EXERCISE:
All that is needed is the number of lines in the records that contain the word "Therapist", stated without anything else.

SUPPLIED INFORMATION:
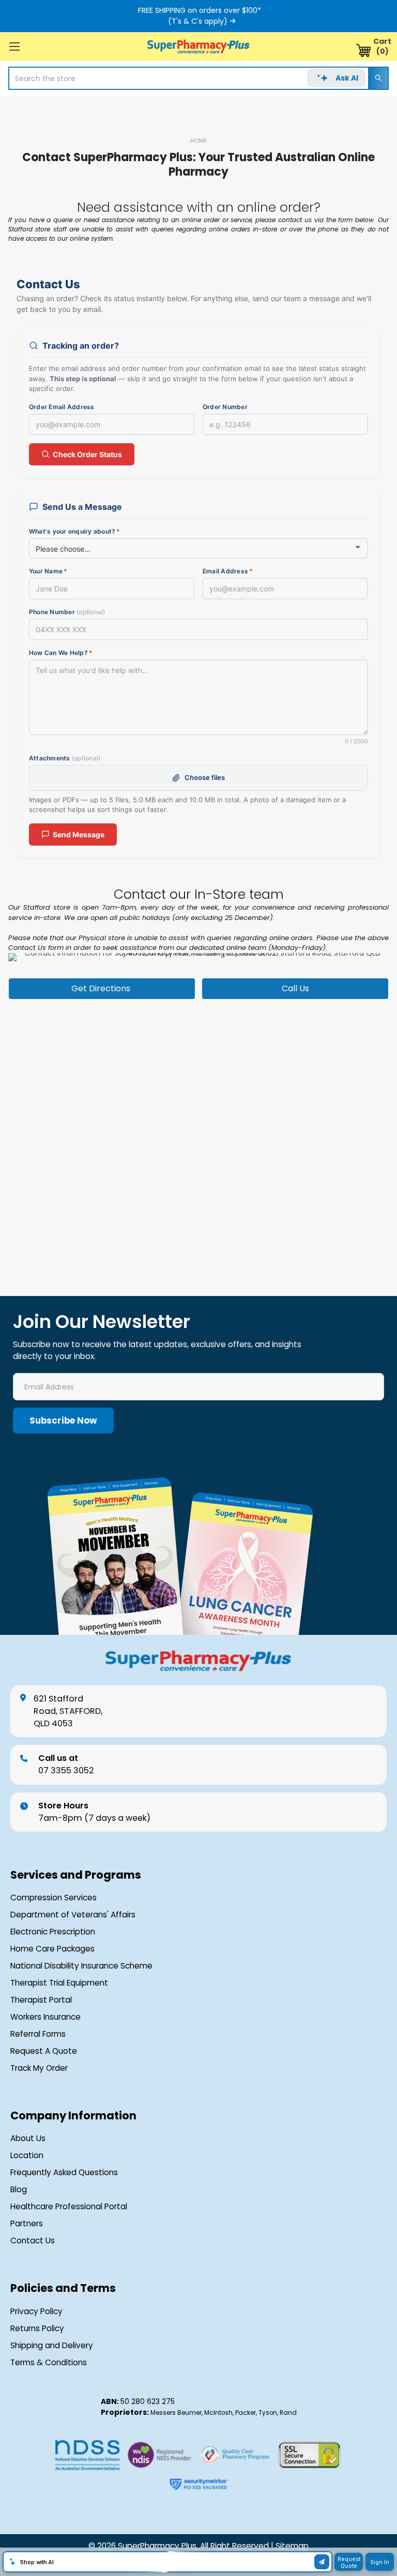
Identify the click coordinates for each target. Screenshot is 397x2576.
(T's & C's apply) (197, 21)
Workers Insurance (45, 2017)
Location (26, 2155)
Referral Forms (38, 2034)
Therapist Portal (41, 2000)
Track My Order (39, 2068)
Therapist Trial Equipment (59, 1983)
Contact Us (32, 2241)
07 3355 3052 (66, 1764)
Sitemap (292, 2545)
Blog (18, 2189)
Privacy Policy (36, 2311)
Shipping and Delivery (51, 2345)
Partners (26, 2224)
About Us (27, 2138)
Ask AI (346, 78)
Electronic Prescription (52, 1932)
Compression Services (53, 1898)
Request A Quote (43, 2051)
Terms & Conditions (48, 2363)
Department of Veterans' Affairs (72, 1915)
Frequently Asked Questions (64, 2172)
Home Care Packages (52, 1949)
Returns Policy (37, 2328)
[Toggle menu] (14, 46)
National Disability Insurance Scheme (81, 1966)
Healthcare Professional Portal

YOUR RESPONSE:
2